### TASK BRIEF
Write out the line that holds "Given: Click the Shopify search field" together with every line that follows it to the end of the material below, exactly. Omit the pictures.
[TASK INPUT Boundary: Start]
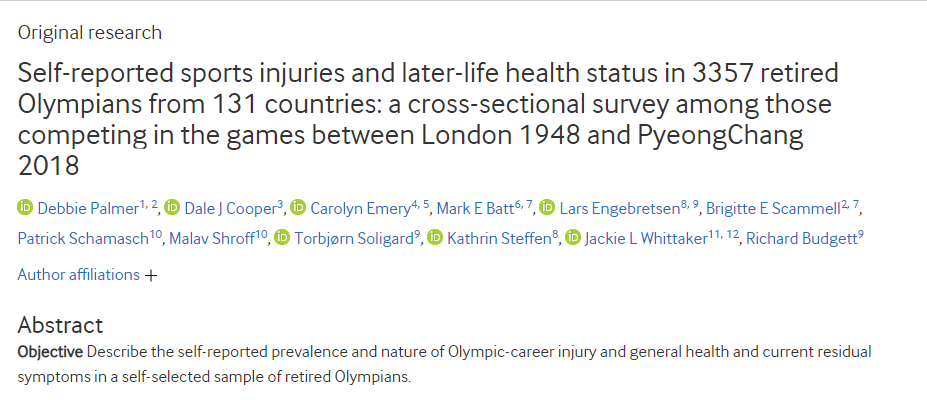Click ORCID icon before Kathrin Steffen
927x400 pixels.
(x=435, y=238)
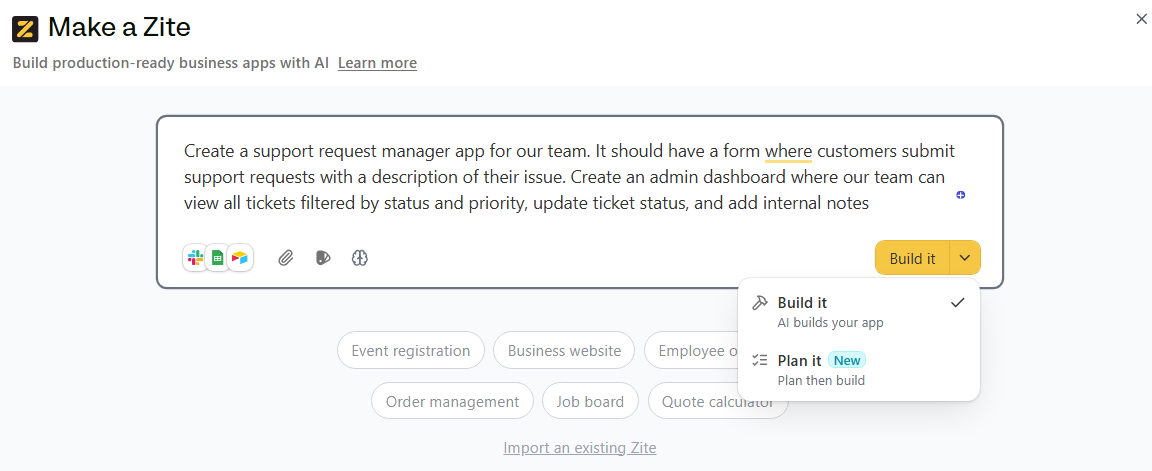Click the paperclip attachment icon

[x=286, y=258]
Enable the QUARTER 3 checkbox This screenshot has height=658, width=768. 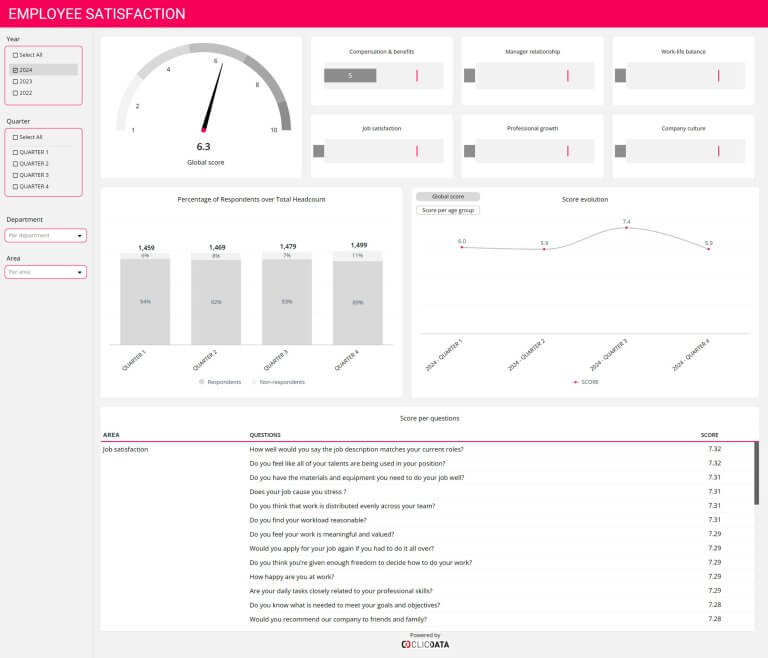pyautogui.click(x=15, y=175)
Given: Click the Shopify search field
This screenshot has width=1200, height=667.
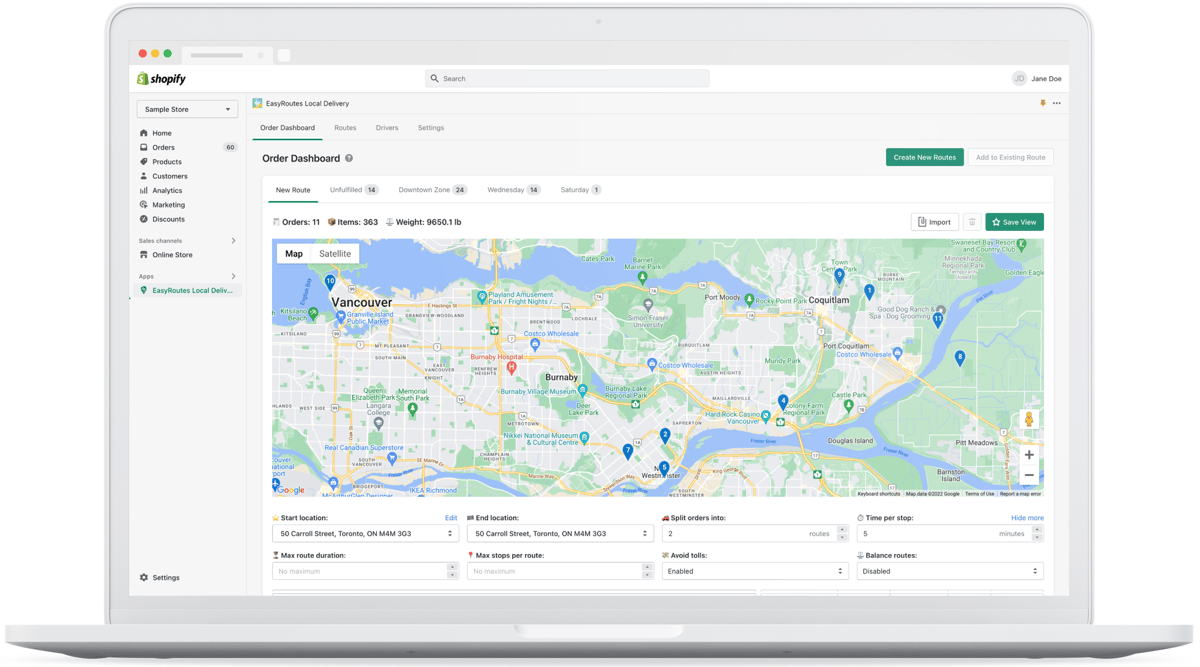Looking at the screenshot, I should tap(567, 78).
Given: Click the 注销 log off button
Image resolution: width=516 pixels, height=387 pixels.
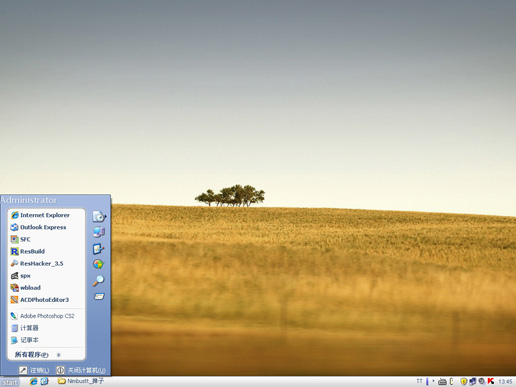Looking at the screenshot, I should point(34,370).
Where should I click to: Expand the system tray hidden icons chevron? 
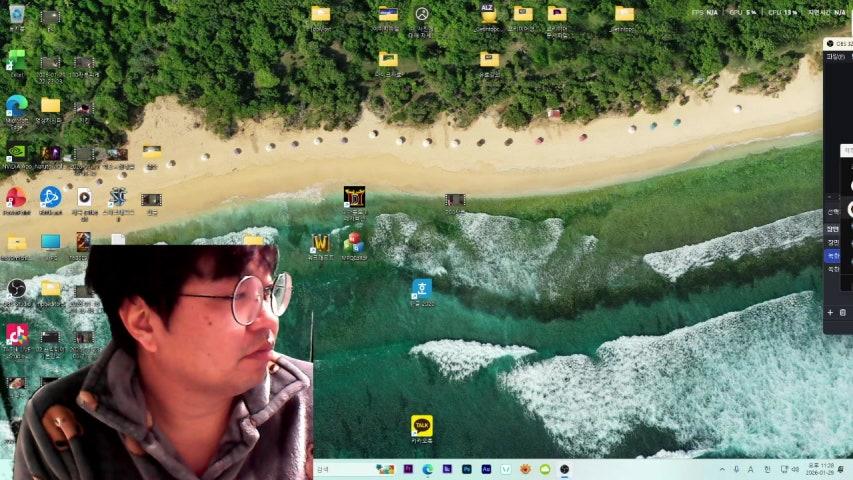pos(722,469)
[TASK INPUT Boundary: End]
### TASK RESPONSE
Given: Click the Shopify search field
This screenshot has width=1200, height=667.
Looking at the screenshot, I should tap(567, 78).
Given: Click the 注销 log off button
Image resolution: width=516 pixels, height=387 pixels.
Looking at the screenshot, I should point(34,370).
Where should I click to: Expand the system tray hidden icons chevron? 
pos(722,469)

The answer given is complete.